(AVAILABLE DATA Opens)

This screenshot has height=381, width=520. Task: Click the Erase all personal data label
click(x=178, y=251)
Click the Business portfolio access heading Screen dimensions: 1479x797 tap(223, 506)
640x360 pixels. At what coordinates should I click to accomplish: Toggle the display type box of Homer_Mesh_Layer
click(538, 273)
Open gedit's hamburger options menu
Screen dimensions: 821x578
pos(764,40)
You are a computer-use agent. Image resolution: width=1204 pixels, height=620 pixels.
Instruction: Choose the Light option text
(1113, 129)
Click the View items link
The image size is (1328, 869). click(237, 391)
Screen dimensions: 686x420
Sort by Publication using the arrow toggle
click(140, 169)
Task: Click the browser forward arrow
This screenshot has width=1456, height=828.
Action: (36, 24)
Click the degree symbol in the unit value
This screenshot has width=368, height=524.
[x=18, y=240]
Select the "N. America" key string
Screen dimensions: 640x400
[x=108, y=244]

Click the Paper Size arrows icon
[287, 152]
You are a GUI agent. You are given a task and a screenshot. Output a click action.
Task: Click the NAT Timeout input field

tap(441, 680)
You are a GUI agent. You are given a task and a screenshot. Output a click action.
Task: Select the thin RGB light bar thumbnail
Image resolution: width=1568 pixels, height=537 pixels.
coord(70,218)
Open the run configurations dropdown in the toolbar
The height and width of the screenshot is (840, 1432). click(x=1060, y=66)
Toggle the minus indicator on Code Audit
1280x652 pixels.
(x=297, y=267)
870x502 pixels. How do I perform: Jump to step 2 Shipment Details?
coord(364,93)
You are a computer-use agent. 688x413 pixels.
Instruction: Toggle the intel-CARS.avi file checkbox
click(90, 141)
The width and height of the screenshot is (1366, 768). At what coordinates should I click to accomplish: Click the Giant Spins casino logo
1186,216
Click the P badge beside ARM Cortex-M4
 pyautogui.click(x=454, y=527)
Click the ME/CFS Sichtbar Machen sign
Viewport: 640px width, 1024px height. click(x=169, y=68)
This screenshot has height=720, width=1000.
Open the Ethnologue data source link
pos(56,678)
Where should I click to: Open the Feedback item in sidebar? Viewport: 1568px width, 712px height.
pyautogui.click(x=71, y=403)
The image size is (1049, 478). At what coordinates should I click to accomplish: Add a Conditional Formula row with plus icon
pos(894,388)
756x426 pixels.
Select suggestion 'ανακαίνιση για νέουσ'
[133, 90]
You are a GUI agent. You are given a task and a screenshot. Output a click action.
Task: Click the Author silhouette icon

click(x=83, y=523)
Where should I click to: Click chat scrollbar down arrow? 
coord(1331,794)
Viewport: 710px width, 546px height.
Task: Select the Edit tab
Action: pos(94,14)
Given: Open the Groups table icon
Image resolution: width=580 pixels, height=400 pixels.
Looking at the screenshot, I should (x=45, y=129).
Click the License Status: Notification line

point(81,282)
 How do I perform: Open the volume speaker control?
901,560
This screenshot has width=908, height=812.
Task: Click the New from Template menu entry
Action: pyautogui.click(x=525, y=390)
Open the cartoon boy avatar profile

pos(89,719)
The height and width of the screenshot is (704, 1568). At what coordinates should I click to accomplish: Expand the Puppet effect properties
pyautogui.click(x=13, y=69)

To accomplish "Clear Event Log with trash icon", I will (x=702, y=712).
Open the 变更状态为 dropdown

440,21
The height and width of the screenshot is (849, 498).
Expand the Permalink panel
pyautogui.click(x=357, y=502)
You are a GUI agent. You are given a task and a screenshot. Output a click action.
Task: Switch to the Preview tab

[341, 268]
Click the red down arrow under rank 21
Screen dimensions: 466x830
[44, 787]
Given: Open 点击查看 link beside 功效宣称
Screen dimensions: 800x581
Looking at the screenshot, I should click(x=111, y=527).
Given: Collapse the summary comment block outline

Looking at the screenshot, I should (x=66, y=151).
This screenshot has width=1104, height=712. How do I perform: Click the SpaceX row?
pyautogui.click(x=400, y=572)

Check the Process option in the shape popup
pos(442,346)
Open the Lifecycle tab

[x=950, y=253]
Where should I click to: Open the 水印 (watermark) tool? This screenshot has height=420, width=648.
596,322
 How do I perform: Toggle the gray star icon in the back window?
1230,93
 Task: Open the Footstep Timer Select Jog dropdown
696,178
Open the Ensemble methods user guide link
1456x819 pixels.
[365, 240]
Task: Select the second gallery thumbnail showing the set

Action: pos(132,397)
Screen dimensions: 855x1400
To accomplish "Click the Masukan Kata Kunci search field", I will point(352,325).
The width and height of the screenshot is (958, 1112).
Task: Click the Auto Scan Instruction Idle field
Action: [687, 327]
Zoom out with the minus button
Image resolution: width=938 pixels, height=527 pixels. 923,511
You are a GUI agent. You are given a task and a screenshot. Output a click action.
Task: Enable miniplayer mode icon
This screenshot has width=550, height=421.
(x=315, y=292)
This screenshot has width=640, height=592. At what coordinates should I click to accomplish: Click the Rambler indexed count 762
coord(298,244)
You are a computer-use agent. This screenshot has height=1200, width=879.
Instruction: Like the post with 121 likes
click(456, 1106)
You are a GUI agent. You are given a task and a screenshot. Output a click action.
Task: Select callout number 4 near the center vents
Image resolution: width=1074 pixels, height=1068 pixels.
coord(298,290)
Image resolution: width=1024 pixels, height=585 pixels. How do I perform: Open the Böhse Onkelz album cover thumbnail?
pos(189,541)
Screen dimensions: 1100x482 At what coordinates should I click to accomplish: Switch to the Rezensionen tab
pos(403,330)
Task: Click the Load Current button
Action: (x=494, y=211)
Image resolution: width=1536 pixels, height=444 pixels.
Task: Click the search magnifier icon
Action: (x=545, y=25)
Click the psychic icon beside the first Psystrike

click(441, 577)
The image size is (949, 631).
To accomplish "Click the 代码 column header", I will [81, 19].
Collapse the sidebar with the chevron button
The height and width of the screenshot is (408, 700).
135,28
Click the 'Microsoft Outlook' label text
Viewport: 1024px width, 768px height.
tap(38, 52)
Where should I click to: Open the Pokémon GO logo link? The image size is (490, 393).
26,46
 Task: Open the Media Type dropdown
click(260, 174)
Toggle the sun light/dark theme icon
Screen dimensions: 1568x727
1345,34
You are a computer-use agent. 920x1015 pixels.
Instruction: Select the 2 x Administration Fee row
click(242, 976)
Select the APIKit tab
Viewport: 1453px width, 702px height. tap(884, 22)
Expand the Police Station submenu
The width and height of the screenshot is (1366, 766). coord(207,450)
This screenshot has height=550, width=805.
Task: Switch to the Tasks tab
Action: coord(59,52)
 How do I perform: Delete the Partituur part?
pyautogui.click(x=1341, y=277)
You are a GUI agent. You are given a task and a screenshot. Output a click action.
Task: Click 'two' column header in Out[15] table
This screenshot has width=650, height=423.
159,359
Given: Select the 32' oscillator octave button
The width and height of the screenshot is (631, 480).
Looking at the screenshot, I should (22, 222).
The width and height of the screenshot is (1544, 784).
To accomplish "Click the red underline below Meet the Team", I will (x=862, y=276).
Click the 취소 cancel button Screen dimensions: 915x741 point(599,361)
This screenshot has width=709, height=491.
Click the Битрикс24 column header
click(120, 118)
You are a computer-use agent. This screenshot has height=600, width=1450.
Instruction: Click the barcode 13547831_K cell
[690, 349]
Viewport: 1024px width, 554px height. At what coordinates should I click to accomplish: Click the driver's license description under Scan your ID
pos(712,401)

(AVAILABLE DATA Closes)

Could you return, word for word, only the lines running from the first line of the material above to the line that contains "Task: Click the browser forward arrow", inclusive?

EXERCISE RESPONSE
This screenshot has height=381, width=520. Task: Click the Erase all personal data label
click(x=178, y=251)
Click the Business portfolio access heading Screen dimensions: 1479x797 tap(223, 506)
640x360 pixels. At what coordinates should I click to accomplish: Toggle the display type box of Homer_Mesh_Layer
click(538, 273)
Open gedit's hamburger options menu
Screen dimensions: 821x578
pos(764,40)
You are a computer-use agent. Image resolution: width=1204 pixels, height=620 pixels.
Instruction: Choose the Light option text
(1113, 129)
Click the View items link
The image size is (1328, 869). click(237, 391)
Screen dimensions: 686x420
Sort by Publication using the arrow toggle
click(140, 169)
Task: Click the browser forward arrow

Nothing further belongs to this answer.